Assessment (A): Your professional analysis or diagnosis, synthesizing the information from the first two sections.

Plan (P): The next steps for treatment, including interventions, homework, referrals, or follow-up appointments.

SOAP Note Styles and Formats

SOAP notes are adaptable to various settings and practitioner preferences. Here are some of the most common styles and formats you might encounter:

1. Traditional Narrative SOAP Notes

This is the classic approach, where each section is written in paragraph or sentence form. It’s ideal for providers who prefer detailed explanations and storytelling.

Example:

Subjective:
Client reports feeling “overwhelmed” at work and has difficulty sleeping.

Objective:
Client appeared tired, with slumped posture and slow speech.

Assessment:
Symptoms are consistent with moderate anxiety, likely work-related.

Plan:
Continue CBT, assign sleep hygiene homework, follow up in one week.

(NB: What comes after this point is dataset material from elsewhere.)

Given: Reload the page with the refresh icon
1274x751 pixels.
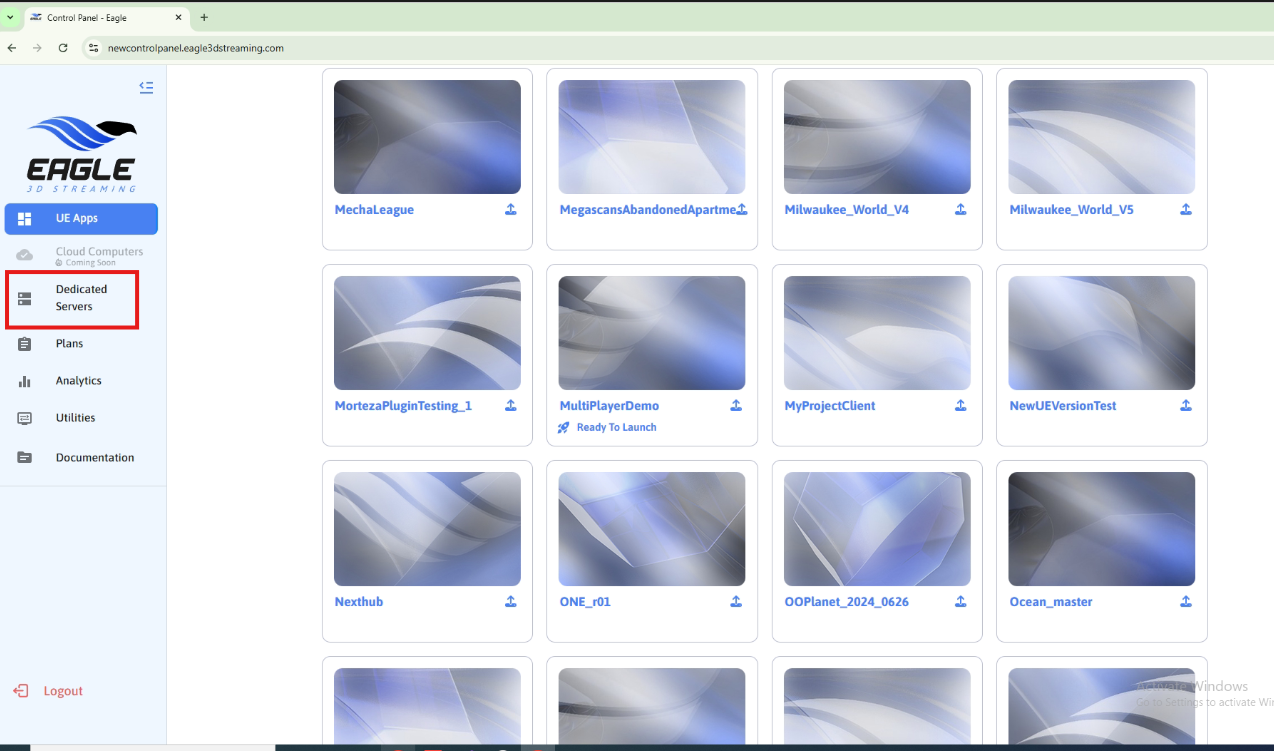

2. Bullet Point SOAP Notes

Some clinicians prefer bullet points for clarity and brevity, especially in fast-paced environments or when documenting multiple clients.

Example:

Subjective:

  • “Stressed about deadlines.” - Difficulty sleeping.

Objective:

  • Tired appearance. - Fidgeting during session.

Assessment:

  • Moderate anxiety, work stress.

Plan:

  • CBT techniques. - Sleep hygiene education. - Next session in one week.

3. Point & Click or Checklist SOAP Notes

Digital formats often include checkboxes, dropdowns, or pre-filled options to speed up documentation. This is common in electronic health record (EHR) systems and can be especially helpful for high-volume practices.

Point & Click SOAP Note
Not into writing? Prefer pictures to words? Use this SOAP Note to quickly record your treatment notes with minimum fuss.

4. Short Code or Abbreviated SOAP Notes

For experienced clinicians, using abbreviations or short codes can make note-taking even faster. This style is best for personal use or when all readers understand the codes.

Example:

S: Anxious, poor sleep.
O: Fidgety, tired.
A: GAD, work stress.
P: CBT, sleep tips, 1wk f/u.

5. Blank or Customizable Templates

Some practitioners prefer a blank template or a fully customizable digital form that can be tailored to specific specialties (such as mental health, physical therapy, or massage therapy).

General SOAP Note
Prefer a blank slate? Use this SOAP Note to take a few quick notes or record extensive details.

Ready-to-Use SOAP Note Template

No matter your style, here’s a basic template you can adapt:

SOAP Note Template

Client Name:
Date:
Session Number:
Provider:

S – Subjective
[Record the client’s self-reported symptoms, concerns, feelings, or goals. Use direct quotes when possible.]

O – Objective
[Document observable, measurable facts. This may include appearance, behavior, test results, or therapist’s observations.]

A – Assessment
[Provide your clinical impression, diagnosis, or summary of the session based on the subjective and objective information.]

P – Plan
[Outline next steps for treatment, interventions, homework, referrals, or follow-up plans. Be specific and actionable.]

Tips for Effective SOAP Notes

Choose a style that fits your workflow and compliance needs.

Use bullet points for clarity, especially in Objective and Plan sections.

Avoid jargon unless necessary; explain any medical terms.

Review and edit your notes for completeness and accuracy.

Conclusion

There’s no single “right way” to write a SOAP note—choose the style and format that works best for you and your practice. By using a SOAP note template, you’ll ensure your documentation is thorough, professional, and easy to reference—saving you time and supporting better client care.